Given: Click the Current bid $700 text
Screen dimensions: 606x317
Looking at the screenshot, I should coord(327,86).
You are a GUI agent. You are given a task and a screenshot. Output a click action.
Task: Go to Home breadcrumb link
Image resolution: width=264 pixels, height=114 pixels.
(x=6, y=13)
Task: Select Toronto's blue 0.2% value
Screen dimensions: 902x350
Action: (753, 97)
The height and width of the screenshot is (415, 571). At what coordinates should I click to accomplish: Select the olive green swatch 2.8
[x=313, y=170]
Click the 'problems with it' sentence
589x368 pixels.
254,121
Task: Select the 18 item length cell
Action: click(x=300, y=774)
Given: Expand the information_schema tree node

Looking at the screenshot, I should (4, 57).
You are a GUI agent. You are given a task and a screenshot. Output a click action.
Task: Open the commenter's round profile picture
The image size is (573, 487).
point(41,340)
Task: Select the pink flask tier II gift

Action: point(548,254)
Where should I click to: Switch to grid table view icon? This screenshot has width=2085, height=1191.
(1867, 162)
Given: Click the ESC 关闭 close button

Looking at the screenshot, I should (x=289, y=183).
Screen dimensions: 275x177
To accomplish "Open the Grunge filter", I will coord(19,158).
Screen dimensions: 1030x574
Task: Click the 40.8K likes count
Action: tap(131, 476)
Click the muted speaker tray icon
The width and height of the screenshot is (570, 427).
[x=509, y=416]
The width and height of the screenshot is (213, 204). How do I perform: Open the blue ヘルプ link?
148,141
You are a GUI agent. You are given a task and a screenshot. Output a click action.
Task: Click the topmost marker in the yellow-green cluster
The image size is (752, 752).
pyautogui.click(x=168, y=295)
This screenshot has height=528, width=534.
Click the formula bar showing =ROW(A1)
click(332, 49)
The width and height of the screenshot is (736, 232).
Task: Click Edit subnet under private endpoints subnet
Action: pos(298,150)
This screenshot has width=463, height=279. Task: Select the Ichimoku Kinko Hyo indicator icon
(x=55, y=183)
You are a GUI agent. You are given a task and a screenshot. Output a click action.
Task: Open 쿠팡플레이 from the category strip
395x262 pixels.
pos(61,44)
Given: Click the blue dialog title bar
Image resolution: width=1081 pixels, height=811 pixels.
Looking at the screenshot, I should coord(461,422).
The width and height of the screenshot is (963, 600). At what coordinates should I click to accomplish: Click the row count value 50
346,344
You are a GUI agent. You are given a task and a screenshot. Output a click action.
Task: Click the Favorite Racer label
※ ※ ※
▸ **WHAT THE TASK ASKS**: Reproduce all of the records above verbatim, line for line, with no changes.

▸ **COMPLETE OUTPUT**:
Given: Click the Current bid $700 text
Screen dimensions: 606x317
Looking at the screenshot, I should coord(327,86).
You are a GUI agent. You are given a task and a screenshot. Output a click action.
Task: Go to Home breadcrumb link
Image resolution: width=264 pixels, height=114 pixels.
(x=6, y=13)
Task: Select Toronto's blue 0.2% value
Screen dimensions: 902x350
Action: (753, 97)
The height and width of the screenshot is (415, 571). At what coordinates should I click to accomplish: Select the olive green swatch 2.8
[x=313, y=170]
Click the 'problems with it' sentence
589x368 pixels.
254,121
Task: Select the 18 item length cell
Action: click(x=300, y=774)
Given: Expand the information_schema tree node

Looking at the screenshot, I should (4, 57).
You are a GUI agent. You are given a task and a screenshot. Output a click action.
Task: Open the commenter's round profile picture
The image size is (573, 487).
point(41,340)
Task: Select the pink flask tier II gift

Action: point(548,254)
Where should I click to: Switch to grid table view icon? This screenshot has width=2085, height=1191.
(1867, 162)
Given: Click the ESC 关闭 close button

Looking at the screenshot, I should (x=289, y=183).
Screen dimensions: 275x177
To accomplish "Open the Grunge filter", I will coord(19,158).
Screen dimensions: 1030x574
Task: Click the 40.8K likes count
Action: tap(131, 476)
Click the muted speaker tray icon
The width and height of the screenshot is (570, 427).
[x=509, y=416]
The width and height of the screenshot is (213, 204). How do I perform: Open the blue ヘルプ link?
148,141
You are a GUI agent. You are given a task and a screenshot. Output a click action.
Task: Click the topmost marker in the yellow-green cluster
The image size is (752, 752).
pyautogui.click(x=168, y=295)
This screenshot has height=528, width=534.
Click the formula bar showing =ROW(A1)
click(332, 49)
The width and height of the screenshot is (736, 232).
Task: Click Edit subnet under private endpoints subnet
Action: pos(298,150)
This screenshot has width=463, height=279. Task: Select the Ichimoku Kinko Hyo indicator icon
(x=55, y=183)
You are a GUI agent. You are given a task and a screenshot. Output a click action.
Task: Open 쿠팡플레이 from the category strip
395x262 pixels.
pos(61,44)
Given: Click the blue dialog title bar
Image resolution: width=1081 pixels, height=811 pixels.
Looking at the screenshot, I should coord(461,422).
The width and height of the screenshot is (963, 600). At what coordinates should I click to accomplish: Click the row count value 50
346,344
You are a GUI agent. You are given a task and a screenshot. Output a click action.
Task: Click the Favorite Racer label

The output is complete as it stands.